(Excerpt provided):
I hesitate to critique this as it's so personal, with strong emotions and feelings. I looked at flow and how the words brought me into this poem. 


*Weeping                    **A dramatic opening and leaving it alone enhances the emotion and feeling. Excellent first word.*
*I promise I will never *
*try to leave you again**to me this isn't needed, to quote Star Wars "There is no try, either do or do not."*
*my collar is too tight*
*forged by years of your seduction*
*That **choking**ed** my resolve*
*bending my spine to your will       **Another good description. One I felt.*

*Even though I have returned*
*I am longing to be gone  **what if: I long to be gone*
*present but apart from you*
*walking my mental halls*
*confined by walls of desire that  **Consider flipping: desire's walls*
*my Mother did not teach me*
*to dismantle with timid hands  **Consider making: with timid hands it's own line*

*Magenta and purple blooms on my cheekbones*
*my breasts ache under angry crimson hues*
*split lips smile at you across our coffee cups*
*as you tell me how beautiful I am **this morning(Is this needed?)*

*Show me your wounds, Mother     **Love this line!*
*let me see the wisdom in your secret*
*scars cunningly designed to keep*
*your mouth*
*shut            **  an excellent stanza! *

*Weeping*
*you kiss my broken dreams*
*as you tell me it is ok to suffer for love...

(The problem): In the poetry critique, what reason does the reviewer give for calling the word "try" in "try to leave you again" unnecessary? Answer in one to three sentences.

[Data excerpted from a collection]
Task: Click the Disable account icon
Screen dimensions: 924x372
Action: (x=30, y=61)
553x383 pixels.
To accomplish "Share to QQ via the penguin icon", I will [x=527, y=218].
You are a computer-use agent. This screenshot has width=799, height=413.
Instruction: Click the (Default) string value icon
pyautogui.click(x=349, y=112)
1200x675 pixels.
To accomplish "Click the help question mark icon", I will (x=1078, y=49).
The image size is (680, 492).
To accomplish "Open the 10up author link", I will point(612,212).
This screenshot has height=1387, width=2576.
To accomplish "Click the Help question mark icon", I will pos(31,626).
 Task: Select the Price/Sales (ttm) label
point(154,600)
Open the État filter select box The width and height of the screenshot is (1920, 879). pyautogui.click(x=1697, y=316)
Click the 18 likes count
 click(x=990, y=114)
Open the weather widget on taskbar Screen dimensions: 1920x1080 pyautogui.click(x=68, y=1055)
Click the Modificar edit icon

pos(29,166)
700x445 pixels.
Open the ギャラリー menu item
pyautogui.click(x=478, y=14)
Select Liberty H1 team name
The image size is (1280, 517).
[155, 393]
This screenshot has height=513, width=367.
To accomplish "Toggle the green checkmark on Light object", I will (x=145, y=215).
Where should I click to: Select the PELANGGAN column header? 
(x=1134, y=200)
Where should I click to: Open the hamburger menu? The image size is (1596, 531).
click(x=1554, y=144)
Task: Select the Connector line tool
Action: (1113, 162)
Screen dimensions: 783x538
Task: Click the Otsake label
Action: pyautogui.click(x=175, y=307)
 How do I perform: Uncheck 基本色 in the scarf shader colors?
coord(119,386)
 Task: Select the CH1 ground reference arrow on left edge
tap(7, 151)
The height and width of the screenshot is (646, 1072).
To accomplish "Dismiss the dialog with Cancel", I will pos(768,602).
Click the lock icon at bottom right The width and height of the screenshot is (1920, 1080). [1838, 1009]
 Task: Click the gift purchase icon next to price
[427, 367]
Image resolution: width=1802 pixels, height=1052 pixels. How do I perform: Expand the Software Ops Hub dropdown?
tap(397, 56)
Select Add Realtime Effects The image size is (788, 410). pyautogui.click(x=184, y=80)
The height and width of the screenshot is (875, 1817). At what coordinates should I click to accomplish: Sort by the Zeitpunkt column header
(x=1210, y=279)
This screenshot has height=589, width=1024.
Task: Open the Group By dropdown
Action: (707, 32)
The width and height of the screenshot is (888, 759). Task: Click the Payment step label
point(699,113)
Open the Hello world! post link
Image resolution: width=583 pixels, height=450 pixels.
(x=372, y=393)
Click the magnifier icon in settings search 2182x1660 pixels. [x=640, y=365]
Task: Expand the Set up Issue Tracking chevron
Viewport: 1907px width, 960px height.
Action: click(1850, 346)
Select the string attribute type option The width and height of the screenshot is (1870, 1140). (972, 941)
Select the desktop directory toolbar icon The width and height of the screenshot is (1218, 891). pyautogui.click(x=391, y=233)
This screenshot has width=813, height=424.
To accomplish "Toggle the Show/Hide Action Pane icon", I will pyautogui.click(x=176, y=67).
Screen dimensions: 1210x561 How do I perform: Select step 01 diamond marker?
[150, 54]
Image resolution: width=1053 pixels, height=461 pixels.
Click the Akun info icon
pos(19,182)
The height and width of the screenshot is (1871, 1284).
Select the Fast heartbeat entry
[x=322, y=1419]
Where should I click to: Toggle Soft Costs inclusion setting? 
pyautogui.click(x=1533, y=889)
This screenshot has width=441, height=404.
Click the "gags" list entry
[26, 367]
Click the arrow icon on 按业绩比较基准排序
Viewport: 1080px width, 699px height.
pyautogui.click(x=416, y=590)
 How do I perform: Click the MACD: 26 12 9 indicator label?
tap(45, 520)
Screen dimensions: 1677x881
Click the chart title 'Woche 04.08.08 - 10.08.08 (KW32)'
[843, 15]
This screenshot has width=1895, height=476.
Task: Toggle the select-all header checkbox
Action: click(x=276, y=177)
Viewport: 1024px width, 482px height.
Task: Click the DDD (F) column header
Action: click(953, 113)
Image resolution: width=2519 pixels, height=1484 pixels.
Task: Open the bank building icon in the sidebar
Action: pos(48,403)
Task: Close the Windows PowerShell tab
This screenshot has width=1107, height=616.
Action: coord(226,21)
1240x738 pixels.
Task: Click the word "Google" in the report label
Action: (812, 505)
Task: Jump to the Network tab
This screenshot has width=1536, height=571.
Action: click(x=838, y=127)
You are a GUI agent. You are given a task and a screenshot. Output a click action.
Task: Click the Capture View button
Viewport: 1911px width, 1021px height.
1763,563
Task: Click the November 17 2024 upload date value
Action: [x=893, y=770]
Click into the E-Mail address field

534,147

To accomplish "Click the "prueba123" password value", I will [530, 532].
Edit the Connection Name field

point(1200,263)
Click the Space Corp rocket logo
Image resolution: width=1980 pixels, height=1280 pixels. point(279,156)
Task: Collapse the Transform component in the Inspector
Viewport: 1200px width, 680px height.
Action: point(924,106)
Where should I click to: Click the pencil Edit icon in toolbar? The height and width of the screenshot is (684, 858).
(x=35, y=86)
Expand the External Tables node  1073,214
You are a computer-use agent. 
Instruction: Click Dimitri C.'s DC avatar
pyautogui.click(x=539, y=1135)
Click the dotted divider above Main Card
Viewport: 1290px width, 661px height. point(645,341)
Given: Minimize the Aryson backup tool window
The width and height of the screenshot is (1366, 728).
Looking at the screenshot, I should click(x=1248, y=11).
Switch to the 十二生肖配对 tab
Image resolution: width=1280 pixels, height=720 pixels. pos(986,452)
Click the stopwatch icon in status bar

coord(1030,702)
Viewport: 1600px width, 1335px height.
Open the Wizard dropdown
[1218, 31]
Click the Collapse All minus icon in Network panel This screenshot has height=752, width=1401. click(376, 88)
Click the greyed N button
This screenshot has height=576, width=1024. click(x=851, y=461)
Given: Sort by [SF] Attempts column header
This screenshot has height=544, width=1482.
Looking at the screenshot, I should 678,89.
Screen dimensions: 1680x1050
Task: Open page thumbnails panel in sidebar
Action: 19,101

(The completed task): The reviewer quotes Star Wars: "There is no try, either do or do not." In the reviewer's view, the speaker either leaves or does not, so "try" isn't needed.